A sociedade brasileira ainda tem muito a aprender sobre a sua relação com o meio ambiente, para inspirar mudanças na conduta cidadã e nas legislações vigentes. O Papa Francisco, na Carta Encíclica Laudato Si’ – sobre o cuidado com a casa comum, faz importante advertência: conhecimentos fragmentários e isolados podem se tornar ignorância. É preciso reconhecer que, no planeta, tudo se interliga, inclusive as relações. Nesse sentido, a economia não pode ser considerada como uma realidade separada das relações ambientais, sob pena de contaminações perigosas, prejuízos graves, com consequências irreversíveis, principalmente a perda de vidas. Deve-se levar em conta a íntima relação entre crise ambiental e crise social, conforme ensina a Laudato Si’. Os sistemas naturais estão conectados com os sistemas sociais. Dissociá-los leva a escolhas equivocadas, a permissividades que se desdobram em manipulações. O que se vive na atualidade é uma crise não simplesmente social ou ambiental, mas socioambiental. A superação dessa crise exige, pois, um abrangente entendimento sobre o conjunto de problemas para que sejam alcançadas propostas de soluções.
Imprescindível e honesto é considerar o impacto ambiental de um empreendimento a partir da necessária capacidade para ouvir: abrir-se à consideração de pesquisadores, ao diálogo transparente envolvendo diferentes públicos e à sensibilidade de cada cidadão. Deve-se reconhecer também o que ensina o Papa Francisco - cada organismo é essencial por ser criatura de Deus.
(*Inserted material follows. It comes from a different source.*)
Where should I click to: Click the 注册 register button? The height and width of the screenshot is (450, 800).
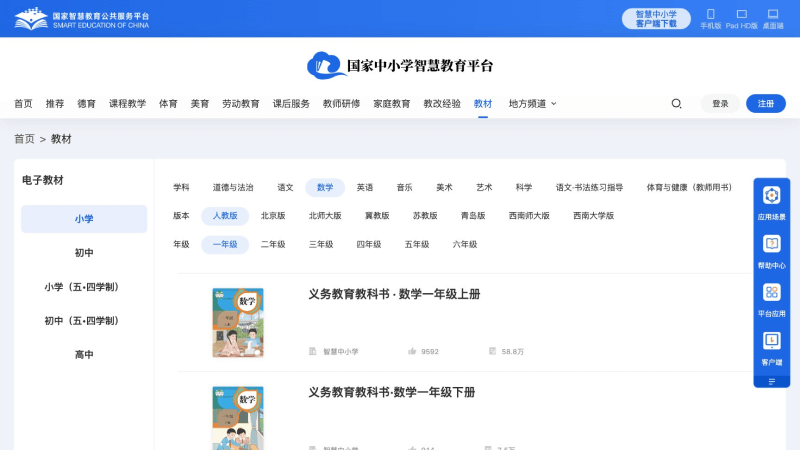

Da mesma forma, deve-se considerar o conjunto harmônico dos organismos. Criar desarmonia entre os elementos que integram o planeta traz consequências para a existência humana e pode configurar catástrofes. Essencial é valer-se dos recursos naturais de modo sustentável, o que exige considerar a capacidade regenerativa de cada ecossistema. O crescimento econômico não pode ser uma prioridade formatada com sacrifícios ao meio ambiente. Proteger o meio ambiente é um imperativo na garantia do desenvolvimento econômico sustentável.
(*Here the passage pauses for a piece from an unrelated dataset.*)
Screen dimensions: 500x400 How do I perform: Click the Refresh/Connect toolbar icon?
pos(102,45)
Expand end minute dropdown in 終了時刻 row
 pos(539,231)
Ainda é considerável a distância entre a busca pelo desenvolvimento econômico e a adequada postura diante da necessidade de se preservar o meio ambiente. Pode até ser mais fácil visar somente o lucro, mas, cedo ou tarde, a desconsideração sobre a natureza irá trazer consequências na saúde das instituições, pois impacta gravemente na vida humana. Inteligente e interpelante, conforme sublinha o Papa Francisco, é reconhecer que tudo que fere a solidariedade e a amizade cívica provoca danos ambientais. Assim, é preciso reconfigurar legislações levando-se em conta a ecologia integral, para corrigir descompassos agravados por manipulações, interesses egoístas e exercícios inadequados do poder. As violações do meio ambiente continuam perpetradas sob a “vista grossa” de legislações permissivas e insuficientes, com autoridades “mudas”, em uma sociedade ainda despreparada para zelar adequadamente por seu patrimônio ambiental. É necessário investir na educação ecológica enquanto se trabalha para reconstruir aquilo que já foi destruído. Isto significa buscar aprender mais sobre a melhor forma de se relacionar com a natureza, cultivando a humildade para tratar o meio ambiente com reverência. Um caminho essencial para vencer a sedução do lucro que impõe sacrifícios ao planeta e qualificar o exercício da cidadania.